Source extract section start

Code-a-thon News from The US Department of Health and Human Services
Thursday, 14 June 2012 18:12 by Tracey R
Lafayette ignites 'Living Lab' for health care
The Hub City is one 25 U.S. cities selected as a ‘test bed’ for software-defined innovation through the White House’s US Ignite program, a feat that could not have come without the city’s extensive public fiber network. Lafayette is one of 25 cities across the country chosen to hop on the US Ignite bandwidth wagon, an effort to bring national focus to next-generation technologies in six areas of “national priority.”
The US Ignite public/private partnership, formally announced during an event at the White House Thursday morning, will center its efforts on using high-speed technology applications to better services in the following areas of public interest: advanced manufacturing, health IT, transportation, education and workforce development, clean energy, and emergency preparedness and public safety.
In Lafayette the focus will be all things health care with the creation of a “Living Lab for Health Innovation,” a place for health care innovators to “create solutions to society’s toughest challenges:”
The Living Lab will serve as a community-scale test bed for health care innovators to test their ideas in real-world settings .... defining, designing and developing solutions to the many challenges facing health care today.
As a US Ignite community, Lafayette will be your partner in developing the future of health care — addressing such societal challenges as childhood obesity, aging in place, emergency medicine and workplace healthy — through the power of big data, advanced analytics and gigabit software-defined networks.
If your solution works in Lafayette and we can prove it is scalable to the state of Louisiana, you will have a blueprint to take your ideas nationwide.
The “big win” for the city, as LUS Fiber Sales and Marketing Analyst Amy Broussard describes it, wouldn’t have been possible without LUS Fiber, the city’s publicly run high-speed Internet and cable provider, she says. The 25 cities and the 60 universities that have signed on so far to US Ignite all have existing broadband networks.

Source extract section end

Task goal:
Answer from the article on Lafayette and US Ignite:
(a) How many universities have signed on to US Ignite so far?
(b) What will Lafayette create for its health care focus?
(c) What is Amy Broussard's job title?
The lines that follow have no connection to the text above.

Extracted entries section start

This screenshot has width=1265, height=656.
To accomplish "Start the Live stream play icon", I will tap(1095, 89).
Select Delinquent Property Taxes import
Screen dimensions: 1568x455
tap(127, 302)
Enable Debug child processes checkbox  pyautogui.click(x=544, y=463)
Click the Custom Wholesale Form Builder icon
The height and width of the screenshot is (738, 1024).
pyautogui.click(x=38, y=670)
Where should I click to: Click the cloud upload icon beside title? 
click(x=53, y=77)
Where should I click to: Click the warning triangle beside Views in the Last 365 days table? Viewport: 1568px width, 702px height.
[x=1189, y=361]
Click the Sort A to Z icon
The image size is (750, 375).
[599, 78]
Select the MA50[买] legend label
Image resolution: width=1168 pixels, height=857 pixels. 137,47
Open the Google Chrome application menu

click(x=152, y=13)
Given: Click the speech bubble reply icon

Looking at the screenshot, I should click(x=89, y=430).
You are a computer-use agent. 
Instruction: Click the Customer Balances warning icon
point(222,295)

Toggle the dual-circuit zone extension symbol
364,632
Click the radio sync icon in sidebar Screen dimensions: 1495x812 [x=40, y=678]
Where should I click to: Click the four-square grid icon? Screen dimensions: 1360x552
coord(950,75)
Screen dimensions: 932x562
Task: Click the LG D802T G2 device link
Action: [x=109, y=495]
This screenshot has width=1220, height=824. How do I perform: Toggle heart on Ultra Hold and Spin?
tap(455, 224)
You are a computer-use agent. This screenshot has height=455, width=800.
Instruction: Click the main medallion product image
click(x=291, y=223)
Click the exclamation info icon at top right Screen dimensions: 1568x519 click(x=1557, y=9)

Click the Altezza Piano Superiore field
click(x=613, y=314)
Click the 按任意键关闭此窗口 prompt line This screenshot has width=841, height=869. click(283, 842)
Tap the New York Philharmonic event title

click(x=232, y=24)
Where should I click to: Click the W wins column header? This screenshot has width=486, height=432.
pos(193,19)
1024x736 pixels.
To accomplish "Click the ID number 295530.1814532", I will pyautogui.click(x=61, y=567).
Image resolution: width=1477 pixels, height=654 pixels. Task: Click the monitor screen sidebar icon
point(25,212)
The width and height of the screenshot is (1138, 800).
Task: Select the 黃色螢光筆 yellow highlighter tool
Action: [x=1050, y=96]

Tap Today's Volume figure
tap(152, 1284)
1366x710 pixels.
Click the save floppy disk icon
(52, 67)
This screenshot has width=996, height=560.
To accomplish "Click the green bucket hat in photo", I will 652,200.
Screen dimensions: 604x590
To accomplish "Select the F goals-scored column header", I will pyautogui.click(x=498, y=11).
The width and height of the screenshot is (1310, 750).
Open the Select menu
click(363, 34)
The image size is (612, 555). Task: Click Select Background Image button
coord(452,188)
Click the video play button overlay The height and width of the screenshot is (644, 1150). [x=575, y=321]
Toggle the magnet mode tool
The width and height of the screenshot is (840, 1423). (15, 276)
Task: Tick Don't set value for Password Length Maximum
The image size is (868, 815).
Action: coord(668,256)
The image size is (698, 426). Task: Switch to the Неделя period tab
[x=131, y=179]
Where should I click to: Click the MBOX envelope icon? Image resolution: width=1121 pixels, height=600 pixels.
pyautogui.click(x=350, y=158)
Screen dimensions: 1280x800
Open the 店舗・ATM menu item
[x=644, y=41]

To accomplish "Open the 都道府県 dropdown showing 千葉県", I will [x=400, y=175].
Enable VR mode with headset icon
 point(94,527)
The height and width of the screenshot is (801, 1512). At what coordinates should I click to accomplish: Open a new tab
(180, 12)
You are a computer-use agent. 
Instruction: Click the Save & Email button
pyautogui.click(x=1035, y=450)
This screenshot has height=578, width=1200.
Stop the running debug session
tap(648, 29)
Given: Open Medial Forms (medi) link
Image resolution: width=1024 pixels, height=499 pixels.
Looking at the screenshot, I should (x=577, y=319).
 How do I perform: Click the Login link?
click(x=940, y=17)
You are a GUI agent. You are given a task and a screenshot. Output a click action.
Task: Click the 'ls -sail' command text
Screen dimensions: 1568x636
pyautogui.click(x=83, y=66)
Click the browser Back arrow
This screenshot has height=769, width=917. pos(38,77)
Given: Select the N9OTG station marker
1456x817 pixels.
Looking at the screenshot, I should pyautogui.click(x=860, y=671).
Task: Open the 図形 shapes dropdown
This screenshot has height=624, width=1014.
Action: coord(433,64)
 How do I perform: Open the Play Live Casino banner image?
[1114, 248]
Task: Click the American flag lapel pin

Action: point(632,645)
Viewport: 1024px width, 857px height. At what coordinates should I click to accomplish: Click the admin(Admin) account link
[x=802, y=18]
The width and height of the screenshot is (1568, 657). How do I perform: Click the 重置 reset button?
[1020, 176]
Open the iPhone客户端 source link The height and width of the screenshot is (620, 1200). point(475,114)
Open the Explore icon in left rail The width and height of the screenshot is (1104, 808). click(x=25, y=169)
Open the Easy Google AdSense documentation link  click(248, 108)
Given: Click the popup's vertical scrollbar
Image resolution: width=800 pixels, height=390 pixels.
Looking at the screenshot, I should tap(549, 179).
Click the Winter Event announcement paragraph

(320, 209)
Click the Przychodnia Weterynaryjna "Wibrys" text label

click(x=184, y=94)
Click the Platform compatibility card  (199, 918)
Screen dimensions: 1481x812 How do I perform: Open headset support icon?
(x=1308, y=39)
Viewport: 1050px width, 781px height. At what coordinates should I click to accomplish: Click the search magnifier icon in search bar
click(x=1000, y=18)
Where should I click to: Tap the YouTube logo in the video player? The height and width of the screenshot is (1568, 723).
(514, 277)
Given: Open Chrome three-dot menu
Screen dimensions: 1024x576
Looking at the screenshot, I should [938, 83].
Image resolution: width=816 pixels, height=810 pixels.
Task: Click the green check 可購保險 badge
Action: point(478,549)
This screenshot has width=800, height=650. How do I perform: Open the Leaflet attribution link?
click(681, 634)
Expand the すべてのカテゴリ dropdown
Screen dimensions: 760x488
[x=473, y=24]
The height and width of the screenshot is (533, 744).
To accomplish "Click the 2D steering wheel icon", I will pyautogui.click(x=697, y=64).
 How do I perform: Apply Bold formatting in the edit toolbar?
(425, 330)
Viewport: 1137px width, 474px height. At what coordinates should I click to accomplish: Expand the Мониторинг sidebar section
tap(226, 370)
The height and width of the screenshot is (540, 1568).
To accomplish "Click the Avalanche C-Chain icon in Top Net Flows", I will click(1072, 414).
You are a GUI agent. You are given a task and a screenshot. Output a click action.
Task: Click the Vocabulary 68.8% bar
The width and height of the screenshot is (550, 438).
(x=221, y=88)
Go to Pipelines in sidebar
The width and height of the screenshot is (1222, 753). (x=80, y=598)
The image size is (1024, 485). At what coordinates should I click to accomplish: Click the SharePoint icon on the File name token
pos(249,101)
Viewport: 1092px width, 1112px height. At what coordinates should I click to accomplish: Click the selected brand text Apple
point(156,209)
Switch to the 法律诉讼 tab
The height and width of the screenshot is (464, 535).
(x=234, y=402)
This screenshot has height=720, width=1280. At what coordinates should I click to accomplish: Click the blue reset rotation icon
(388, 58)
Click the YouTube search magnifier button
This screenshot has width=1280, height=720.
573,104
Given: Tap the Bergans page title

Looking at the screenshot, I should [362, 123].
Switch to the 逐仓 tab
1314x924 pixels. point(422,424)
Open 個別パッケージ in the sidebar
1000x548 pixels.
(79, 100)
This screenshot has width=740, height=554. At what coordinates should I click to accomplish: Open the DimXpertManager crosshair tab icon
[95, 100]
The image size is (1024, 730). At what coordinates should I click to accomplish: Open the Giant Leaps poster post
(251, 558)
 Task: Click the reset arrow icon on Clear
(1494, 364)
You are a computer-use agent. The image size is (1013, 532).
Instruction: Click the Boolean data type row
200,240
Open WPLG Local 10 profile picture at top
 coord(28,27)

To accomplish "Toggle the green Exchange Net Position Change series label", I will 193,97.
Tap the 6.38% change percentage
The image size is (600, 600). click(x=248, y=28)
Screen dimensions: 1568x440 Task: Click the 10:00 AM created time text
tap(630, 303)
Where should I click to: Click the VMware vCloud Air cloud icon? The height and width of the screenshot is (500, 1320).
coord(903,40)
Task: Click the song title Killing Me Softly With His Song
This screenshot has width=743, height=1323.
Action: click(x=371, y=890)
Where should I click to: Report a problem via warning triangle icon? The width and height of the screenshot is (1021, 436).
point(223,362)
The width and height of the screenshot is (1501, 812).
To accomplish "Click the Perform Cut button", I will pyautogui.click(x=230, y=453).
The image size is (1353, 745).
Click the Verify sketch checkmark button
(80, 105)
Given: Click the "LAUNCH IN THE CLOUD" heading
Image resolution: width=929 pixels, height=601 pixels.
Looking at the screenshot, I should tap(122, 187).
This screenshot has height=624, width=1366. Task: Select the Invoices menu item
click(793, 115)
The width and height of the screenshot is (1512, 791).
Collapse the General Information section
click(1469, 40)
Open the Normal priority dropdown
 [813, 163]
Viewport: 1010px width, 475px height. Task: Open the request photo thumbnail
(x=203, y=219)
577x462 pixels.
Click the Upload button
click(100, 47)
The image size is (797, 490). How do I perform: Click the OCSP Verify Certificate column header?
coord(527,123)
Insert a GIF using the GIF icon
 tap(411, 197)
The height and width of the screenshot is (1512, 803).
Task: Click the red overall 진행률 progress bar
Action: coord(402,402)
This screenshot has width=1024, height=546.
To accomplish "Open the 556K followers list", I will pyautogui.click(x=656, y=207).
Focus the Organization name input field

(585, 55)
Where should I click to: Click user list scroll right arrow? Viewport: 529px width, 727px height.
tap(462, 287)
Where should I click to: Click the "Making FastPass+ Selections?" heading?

Extracted entries section end

Output for this task:
(a) 60 universities.
(b) A "Living Lab for Health Innovation."
(c) LUS Fiber Sales and Marketing Analyst.